2. The dedication thus made effects a change in the circumstances of the minor which was recognized as a 'disposal' within the terms of Section 372, Indian Penal Code, in the Proceedings of this Court, dated 11th April 1881, No. 746, paragraph 13, (Weir's Criminal Rulings, 3rd Ed., p. 215), and the parents of the minor cannot but be aware that the minor will in consequence live a life which is recognized as immoral.

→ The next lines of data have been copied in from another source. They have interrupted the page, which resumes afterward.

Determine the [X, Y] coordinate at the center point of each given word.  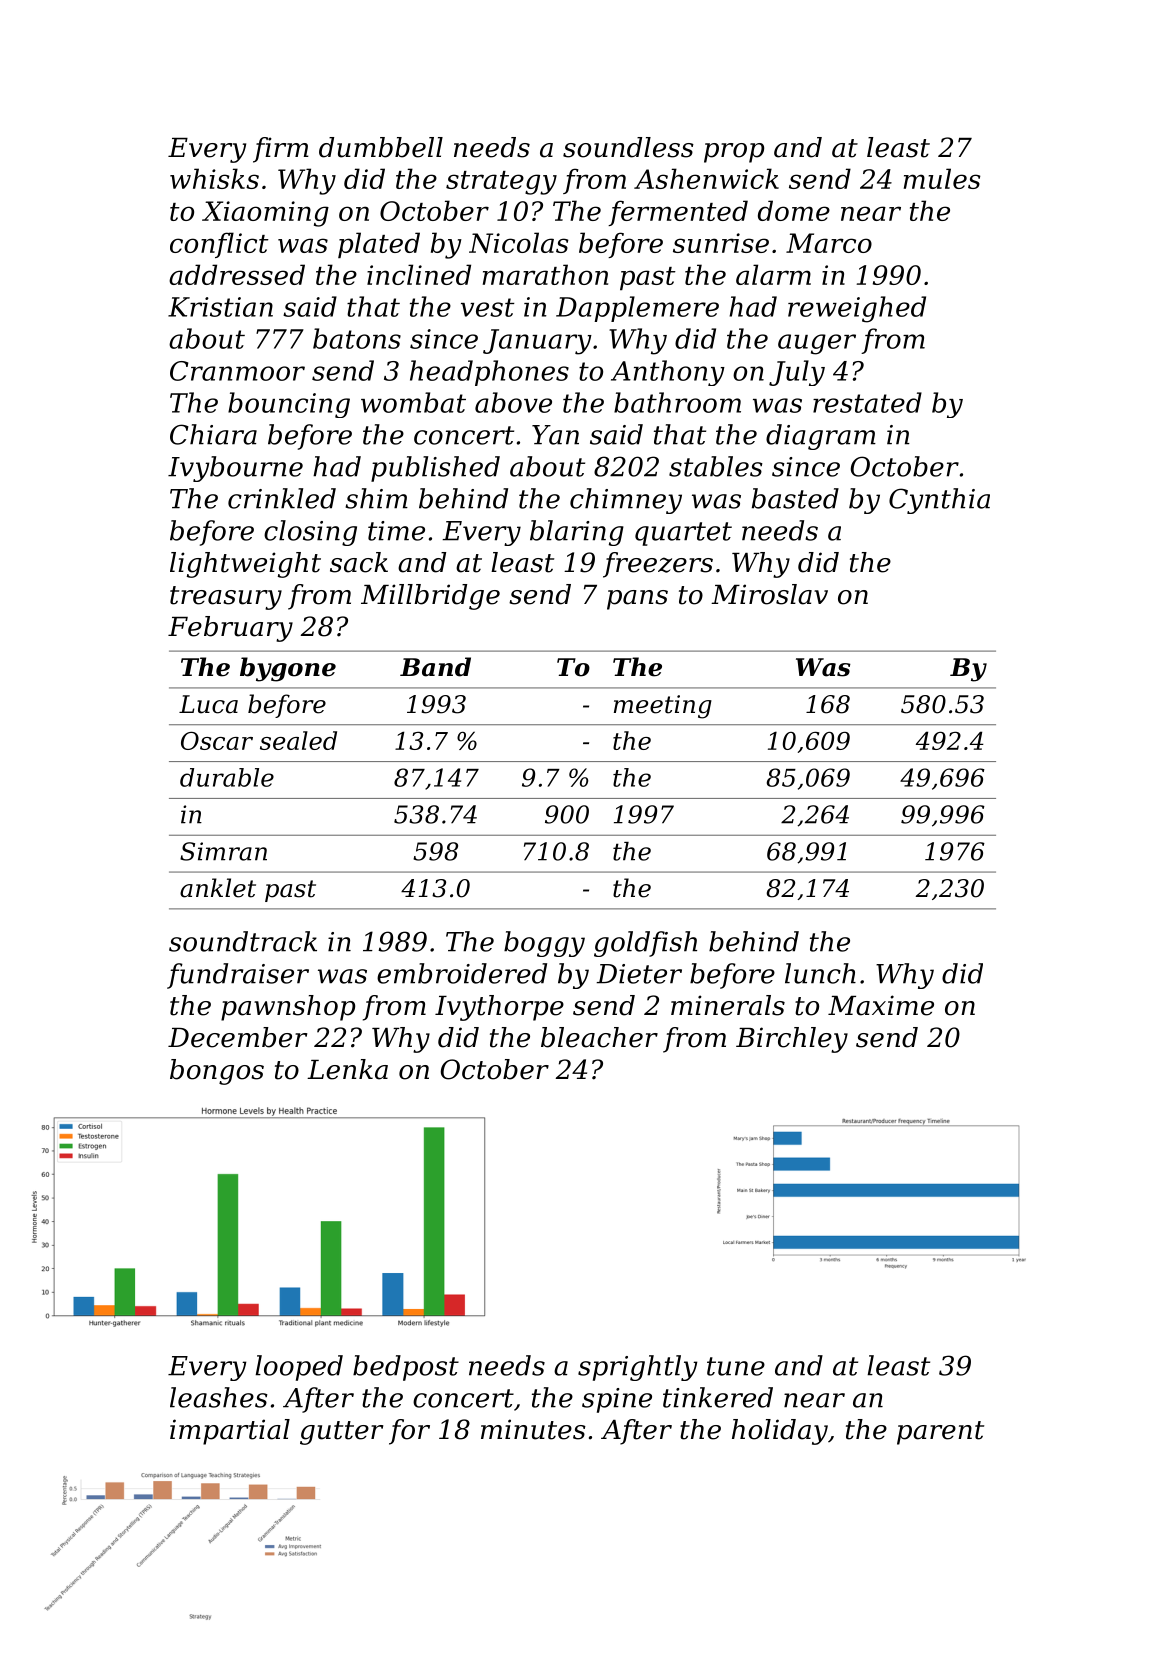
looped [299, 1368]
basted [795, 498]
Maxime [881, 1005]
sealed [298, 740]
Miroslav [769, 594]
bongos [217, 1072]
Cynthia [939, 501]
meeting [663, 707]
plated [379, 245]
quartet [683, 534]
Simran [223, 851]
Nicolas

3. I do not think that any analogy can be drawn as suggested by the Sessions Judge between the dedication of a girl as a Basivi and the formal marriage of a girl in Malabar under the Marumakkatayam law. In Malabar there is no legal marriage, and neither a woman nor her offspring can ever pass into the family of a husband, while among Madigas such is not the case, and a girl, by becoming a Basivi becomes incapable ipso facto, of contracting a legal marriage. Nor do I think that the Basivi is the Madiga equivalent of the 'appointed daughter' under Hindu law, since the latter arrangement neither debars from ordinary marriage nor contemplates the possibility of promiscuous intercourse.
4. I would decline to interfere with the conviction.
5. Having read the evidence in the case, I agree that an offence is proved and would decline to interfere.